Requisitos del ejercicio —
(a) Según el texto sobre los estudiantes Séneca, ¿de cuánto dinero es la beca cada mes?
(b) Transcribe, por favor, sin cambios el texto sobre los estudiantes Séneca desde "Y es que vivir" hasta "pero gran ciudad.".
(c) Reescribe como lista el párrafo del texto sobre los estudiantes Séneca que empieza con "Y es que vivir sola y en Madrid", conservando sus datos principales.

Ser Séneca es un mundo aparte, se convierte incluso en una mafia. Los grupos de Facebook empiezan a surgir: “Sénecas 2012-2013”, “Sénecas y otros”, “Séneca cultural”, “Séneca de fiesta” y como estos, vete tú a saber cuántas comunidades más hay. Empiezas a conocer gente, todos ellos españoles de diferentes puntos de España, todos Séneca, bueno, técnicamente no todos somos Sénecas. No todos podemos disfrutar de la beca de 500 euros al mes (una de las mejores becas que se ofrecen en este país, a mi modo de ver). Aquellos que se quedan a las puertas de recibir el dineral son más precavidos con las compras, son fieles al supermercado “Día” y a sus ofertones, compran en fruterías de las que sospechan que son más baratas porque roban en MercaMadrid, van apagando las luces de la casa a cada segundo, y por supuesto, las fotocopias a doble cara.



Y es que vivir sola y en Madrid es un nuevo reto.  Pero no es exactamente Madrid donde muchos de los estudiantes de la Universidad Carlos III pasan la mayoría de su tiempo, Getafe se convierte en una ciudad universitaria. Las personas mayores, las familias y los trabajadores se mezclan a diario con una gran cantidad de jóvenes que hacen su vida aquí. Y es que la Carlos III, la UC3M, la “Charly”, o como la queramos llamar, amplía la vida de esta periférica pero gran ciudad.

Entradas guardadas
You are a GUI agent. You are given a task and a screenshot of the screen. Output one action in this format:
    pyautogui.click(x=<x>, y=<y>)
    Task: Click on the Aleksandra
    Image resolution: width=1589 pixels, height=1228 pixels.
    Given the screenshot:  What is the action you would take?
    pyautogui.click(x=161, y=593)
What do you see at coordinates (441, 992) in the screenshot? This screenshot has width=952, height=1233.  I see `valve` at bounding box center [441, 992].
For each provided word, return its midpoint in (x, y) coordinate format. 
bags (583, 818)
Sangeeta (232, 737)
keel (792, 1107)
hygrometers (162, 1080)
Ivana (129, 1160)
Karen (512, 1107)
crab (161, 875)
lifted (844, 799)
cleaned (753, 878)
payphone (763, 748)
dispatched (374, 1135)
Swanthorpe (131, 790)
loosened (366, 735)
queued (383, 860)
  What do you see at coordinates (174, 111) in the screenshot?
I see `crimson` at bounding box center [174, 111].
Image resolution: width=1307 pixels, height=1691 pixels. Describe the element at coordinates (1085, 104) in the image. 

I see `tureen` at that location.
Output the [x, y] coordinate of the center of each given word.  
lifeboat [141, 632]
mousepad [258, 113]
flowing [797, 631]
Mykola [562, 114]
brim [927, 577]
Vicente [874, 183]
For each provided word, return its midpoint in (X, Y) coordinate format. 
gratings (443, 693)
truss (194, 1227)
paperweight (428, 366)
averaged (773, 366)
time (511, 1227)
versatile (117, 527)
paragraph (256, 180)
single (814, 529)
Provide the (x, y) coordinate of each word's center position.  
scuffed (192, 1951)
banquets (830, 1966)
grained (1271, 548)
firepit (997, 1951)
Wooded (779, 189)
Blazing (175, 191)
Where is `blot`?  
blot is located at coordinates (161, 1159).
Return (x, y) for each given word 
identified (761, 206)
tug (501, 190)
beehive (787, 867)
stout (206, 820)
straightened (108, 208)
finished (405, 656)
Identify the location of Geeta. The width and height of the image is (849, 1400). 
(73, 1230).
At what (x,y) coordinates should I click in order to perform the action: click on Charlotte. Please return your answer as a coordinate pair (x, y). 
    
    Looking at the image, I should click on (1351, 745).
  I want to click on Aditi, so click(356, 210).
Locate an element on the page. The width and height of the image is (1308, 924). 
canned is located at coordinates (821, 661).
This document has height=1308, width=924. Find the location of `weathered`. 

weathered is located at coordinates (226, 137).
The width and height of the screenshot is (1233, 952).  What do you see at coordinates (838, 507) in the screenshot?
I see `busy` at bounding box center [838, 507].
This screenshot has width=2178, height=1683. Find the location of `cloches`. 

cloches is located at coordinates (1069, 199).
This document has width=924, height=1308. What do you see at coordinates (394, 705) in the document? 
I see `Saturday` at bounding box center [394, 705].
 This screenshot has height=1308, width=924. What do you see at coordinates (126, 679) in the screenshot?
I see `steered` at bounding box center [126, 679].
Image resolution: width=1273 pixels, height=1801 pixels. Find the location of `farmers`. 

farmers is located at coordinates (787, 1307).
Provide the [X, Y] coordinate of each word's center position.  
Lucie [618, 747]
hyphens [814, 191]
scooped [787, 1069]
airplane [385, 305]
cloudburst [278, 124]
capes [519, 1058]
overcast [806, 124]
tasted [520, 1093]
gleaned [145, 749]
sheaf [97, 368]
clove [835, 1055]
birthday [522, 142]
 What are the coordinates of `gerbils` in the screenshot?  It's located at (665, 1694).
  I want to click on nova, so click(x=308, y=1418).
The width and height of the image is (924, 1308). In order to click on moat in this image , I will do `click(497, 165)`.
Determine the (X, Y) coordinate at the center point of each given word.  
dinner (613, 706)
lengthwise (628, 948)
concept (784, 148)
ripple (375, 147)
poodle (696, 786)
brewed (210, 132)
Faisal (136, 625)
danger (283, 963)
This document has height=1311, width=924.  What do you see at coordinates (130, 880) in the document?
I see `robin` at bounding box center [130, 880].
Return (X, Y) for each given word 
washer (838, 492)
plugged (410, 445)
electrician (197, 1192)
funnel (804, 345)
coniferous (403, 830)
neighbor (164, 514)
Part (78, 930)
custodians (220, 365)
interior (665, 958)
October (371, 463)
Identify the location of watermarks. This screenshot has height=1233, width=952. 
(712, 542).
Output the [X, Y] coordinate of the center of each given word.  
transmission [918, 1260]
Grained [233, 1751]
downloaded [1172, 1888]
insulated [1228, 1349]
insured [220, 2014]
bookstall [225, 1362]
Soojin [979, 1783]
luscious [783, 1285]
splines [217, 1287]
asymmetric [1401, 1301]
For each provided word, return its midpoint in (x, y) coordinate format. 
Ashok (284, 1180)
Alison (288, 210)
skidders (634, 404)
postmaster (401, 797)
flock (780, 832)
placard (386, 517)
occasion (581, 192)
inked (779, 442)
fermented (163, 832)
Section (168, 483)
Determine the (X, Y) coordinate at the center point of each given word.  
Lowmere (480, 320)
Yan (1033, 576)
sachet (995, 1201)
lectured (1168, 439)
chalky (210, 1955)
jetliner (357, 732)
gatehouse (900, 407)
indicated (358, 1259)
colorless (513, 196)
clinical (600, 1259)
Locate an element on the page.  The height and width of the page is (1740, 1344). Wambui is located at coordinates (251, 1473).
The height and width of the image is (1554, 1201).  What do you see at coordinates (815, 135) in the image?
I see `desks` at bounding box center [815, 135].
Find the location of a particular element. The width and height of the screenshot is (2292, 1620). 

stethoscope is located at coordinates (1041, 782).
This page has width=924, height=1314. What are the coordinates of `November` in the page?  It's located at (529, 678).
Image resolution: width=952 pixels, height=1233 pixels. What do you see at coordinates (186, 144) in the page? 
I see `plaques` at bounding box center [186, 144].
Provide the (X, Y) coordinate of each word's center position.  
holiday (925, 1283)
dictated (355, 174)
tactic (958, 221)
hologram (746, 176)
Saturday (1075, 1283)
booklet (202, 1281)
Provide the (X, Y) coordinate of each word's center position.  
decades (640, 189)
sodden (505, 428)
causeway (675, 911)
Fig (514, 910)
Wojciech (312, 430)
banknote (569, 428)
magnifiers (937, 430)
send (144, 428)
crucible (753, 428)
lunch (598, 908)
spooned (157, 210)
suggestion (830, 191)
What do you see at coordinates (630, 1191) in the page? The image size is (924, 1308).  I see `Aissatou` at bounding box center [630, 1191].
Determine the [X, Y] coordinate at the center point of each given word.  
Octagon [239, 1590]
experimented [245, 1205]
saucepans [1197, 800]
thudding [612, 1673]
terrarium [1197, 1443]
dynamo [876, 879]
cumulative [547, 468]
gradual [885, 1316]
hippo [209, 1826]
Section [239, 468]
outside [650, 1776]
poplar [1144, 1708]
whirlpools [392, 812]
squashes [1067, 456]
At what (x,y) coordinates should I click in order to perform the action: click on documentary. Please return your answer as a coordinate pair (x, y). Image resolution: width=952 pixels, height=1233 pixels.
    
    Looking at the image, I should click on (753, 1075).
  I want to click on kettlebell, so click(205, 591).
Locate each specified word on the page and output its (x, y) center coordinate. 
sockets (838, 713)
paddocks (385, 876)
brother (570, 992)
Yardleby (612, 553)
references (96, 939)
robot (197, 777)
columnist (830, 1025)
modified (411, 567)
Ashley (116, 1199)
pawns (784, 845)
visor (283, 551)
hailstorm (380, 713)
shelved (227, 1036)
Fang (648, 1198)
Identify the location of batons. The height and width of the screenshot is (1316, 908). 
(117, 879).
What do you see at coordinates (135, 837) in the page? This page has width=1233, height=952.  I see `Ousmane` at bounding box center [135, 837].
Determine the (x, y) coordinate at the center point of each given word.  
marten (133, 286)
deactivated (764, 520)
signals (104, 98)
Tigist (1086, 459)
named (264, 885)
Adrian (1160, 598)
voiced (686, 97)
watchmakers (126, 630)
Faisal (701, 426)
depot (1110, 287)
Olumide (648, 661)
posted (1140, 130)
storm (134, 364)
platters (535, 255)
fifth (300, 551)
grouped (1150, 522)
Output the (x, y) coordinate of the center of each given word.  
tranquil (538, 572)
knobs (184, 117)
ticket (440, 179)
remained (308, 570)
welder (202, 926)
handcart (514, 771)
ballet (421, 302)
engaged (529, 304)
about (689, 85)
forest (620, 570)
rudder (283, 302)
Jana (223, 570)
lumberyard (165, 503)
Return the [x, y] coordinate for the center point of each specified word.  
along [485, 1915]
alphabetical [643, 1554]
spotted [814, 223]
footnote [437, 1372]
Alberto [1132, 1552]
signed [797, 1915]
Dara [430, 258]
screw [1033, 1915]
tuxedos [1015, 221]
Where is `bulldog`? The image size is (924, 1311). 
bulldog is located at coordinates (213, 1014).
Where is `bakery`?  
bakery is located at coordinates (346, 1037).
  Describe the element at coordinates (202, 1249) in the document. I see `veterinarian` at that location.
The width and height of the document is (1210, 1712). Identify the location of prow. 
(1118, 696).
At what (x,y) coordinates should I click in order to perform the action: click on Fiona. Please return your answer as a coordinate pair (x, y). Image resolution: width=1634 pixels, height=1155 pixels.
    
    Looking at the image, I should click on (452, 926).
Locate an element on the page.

Respuestas por ítem —
(a) De 500 euros al mes.

(b)
Y es que vivir sola y en Madrid es un nuevo reto.  Pero no es exactamente Madrid donde muchos de los estudiantes de la Universidad Carlos III pasan la mayoría de su tiempo, Getafe se convierte en una ciudad universitaria. Las personas mayores, las familias y los trabajadores se mezclan a diario con una gran cantidad de jóvenes que hacen su vida aquí. Y es que la Carlos III, la UC3M, la “Charly”, o como la queramos llamar, amplía la vida de esta periférica pero gran ciudad.

(c)
- Vivir sola y en Madrid es un nuevo reto.
- Muchos estudiantes de la Universidad Carlos III pasan la mayor parte de su tiempo en Getafe, no exactamente en Madrid.
- Getafe se convierte en una ciudad universitaria, donde personas mayores, familias y trabajadores se mezclan a diario con muchos jóvenes.
- La Carlos III (la UC3M o la "Charly") amplía la vida de esta ciudad periférica pero grande.